Patna, July 21: Police are still clueless in the murder case of Neelam Sharma, the principal of Ankur Public School, even as they searched every household in the Rajivnagar neighbourhood today.

Faced with the challenge of cracking the daring daylight crime, the men-in-uniform are desperately trying to dig out clues that might help give them some headway in the case.

Police insiders told The Telegraph that somebody known to the victim or her family was being suspected to be involved in the crime.

“The timing of the incident is perplexing. The assailant/s knew that the classes of the nursery section, which was functioning from the first floor of the house, gave over by 11am. They also had the information that Sharma’s daughter would be back home by 1pm from her school. They even knew that the driver of the Ankur Public School section in Digha, which was run by her husband, used to come to park the bus in the compound by 12.45pm every day. So the crime had to be committed in the 11am-12.30pm window,” a source told The Telegraph.

A police team, led by deputy superintendent of police (law and order) Vivekanand came to the place of occurrence this afternoon and conducted search operations in the neighbourhood.

When contacted, Patna senior superintendent of police (SSP) Amrit Raj said: “All neighbouring houses were searched but nothing was found. However, some persons have been detained for interrogation. Raids are on in Patna to nab some of the suspects. The police, as of now, are treating the case as murder for robbery.”

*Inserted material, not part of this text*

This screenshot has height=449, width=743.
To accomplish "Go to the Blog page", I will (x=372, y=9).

Sharma’s daughter, Neha, said: “Maa (Sharma) never used to keep aside the keys to the cupboards, they were always hanging from the locks. The criminals opened every trunk in every room,” she said.

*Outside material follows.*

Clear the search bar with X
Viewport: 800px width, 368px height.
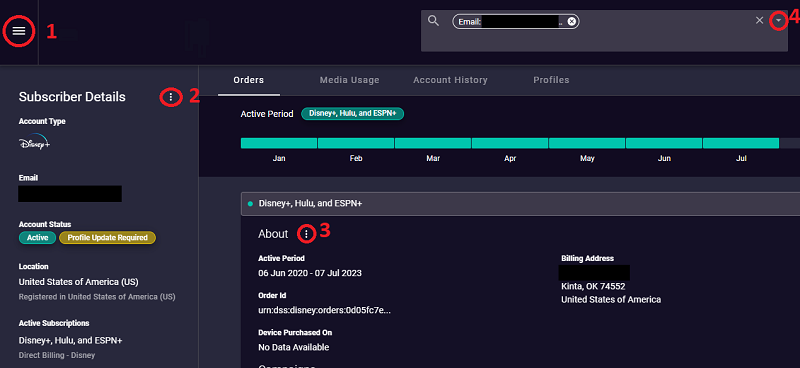pyautogui.click(x=759, y=20)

The people gathered at the Sharma residence today could not help but compare Sharma’s case with that of the murder of Papiya Ghosh (53), a noted historian and Patna University professor, and her maid in December 2006. “Ghosh’s residence is located barely a kilometre from this place. In that case, no one had heard the two women’s cries for help. Here too, Sharma was badly beaten to death but nobody heard her crying for help,” a mourning woman, preferring anonymity, said.

Five arrests were made in the case but the main accused remains absconding to this day.

Pointing to a lot of vegetables kept at one corner of the ground floor, one of Sharma’s relatives said: “Sharma must have gone to buy vegetables after the school gave over. She must have been attacked on her return. But how could nobody hear anything from the house?”